[PROBLEM DESCRIPTION]:
Reproduce the records word for word, everything from the line containing "Open the License" down to the end of the records.

[RECORDS SHOWN]:
■ ■ ■ ■

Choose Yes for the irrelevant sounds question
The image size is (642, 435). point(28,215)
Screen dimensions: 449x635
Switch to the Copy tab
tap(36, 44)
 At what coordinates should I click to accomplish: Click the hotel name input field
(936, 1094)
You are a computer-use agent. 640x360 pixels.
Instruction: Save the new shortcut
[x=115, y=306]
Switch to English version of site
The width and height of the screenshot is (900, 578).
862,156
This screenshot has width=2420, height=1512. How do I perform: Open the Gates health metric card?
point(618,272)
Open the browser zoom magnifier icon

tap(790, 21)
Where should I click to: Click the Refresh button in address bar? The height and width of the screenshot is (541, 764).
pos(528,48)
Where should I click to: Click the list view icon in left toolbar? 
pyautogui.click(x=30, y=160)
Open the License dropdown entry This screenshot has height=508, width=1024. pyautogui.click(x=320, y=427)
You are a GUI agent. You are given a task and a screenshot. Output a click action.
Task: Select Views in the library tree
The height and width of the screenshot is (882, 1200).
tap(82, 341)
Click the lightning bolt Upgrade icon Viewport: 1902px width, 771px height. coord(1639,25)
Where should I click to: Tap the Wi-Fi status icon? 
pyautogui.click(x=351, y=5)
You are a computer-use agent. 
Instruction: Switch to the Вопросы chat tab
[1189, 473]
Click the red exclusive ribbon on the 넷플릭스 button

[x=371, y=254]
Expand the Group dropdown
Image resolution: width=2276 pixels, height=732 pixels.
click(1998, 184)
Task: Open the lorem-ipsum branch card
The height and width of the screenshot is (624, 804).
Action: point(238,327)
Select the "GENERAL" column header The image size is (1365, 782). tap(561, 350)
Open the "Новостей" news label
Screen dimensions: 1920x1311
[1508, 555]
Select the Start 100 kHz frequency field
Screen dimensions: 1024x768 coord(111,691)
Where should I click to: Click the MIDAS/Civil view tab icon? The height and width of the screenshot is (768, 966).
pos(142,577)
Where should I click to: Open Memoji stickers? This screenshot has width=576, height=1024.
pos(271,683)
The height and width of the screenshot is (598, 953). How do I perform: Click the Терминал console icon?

■ ■ ■ ■

[RESULT FOR THIS EXERCISE]:
Open the License dropdown entry This screenshot has height=508, width=1024. pyautogui.click(x=320, y=427)
You are a GUI agent. You are given a task and a screenshot. Output a click action.
Task: Select Views in the library tree
The height and width of the screenshot is (882, 1200).
tap(82, 341)
Click the lightning bolt Upgrade icon Viewport: 1902px width, 771px height. coord(1639,25)
Where should I click to: Tap the Wi-Fi status icon? 
pyautogui.click(x=351, y=5)
You are a computer-use agent. 
Instruction: Switch to the Вопросы chat tab
[1189, 473]
Click the red exclusive ribbon on the 넷플릭스 button

[x=371, y=254]
Expand the Group dropdown
Image resolution: width=2276 pixels, height=732 pixels.
click(1998, 184)
Task: Open the lorem-ipsum branch card
The height and width of the screenshot is (624, 804).
Action: point(238,327)
Select the "GENERAL" column header The image size is (1365, 782). tap(561, 350)
Open the "Новостей" news label
Screen dimensions: 1920x1311
[1508, 555]
Select the Start 100 kHz frequency field
Screen dimensions: 1024x768 coord(111,691)
Where should I click to: Click the MIDAS/Civil view tab icon? The height and width of the screenshot is (768, 966).
pos(142,577)
Where should I click to: Open Memoji stickers? This screenshot has width=576, height=1024.
pos(271,683)
The height and width of the screenshot is (598, 953). How do I perform: Click the Терминал console icon?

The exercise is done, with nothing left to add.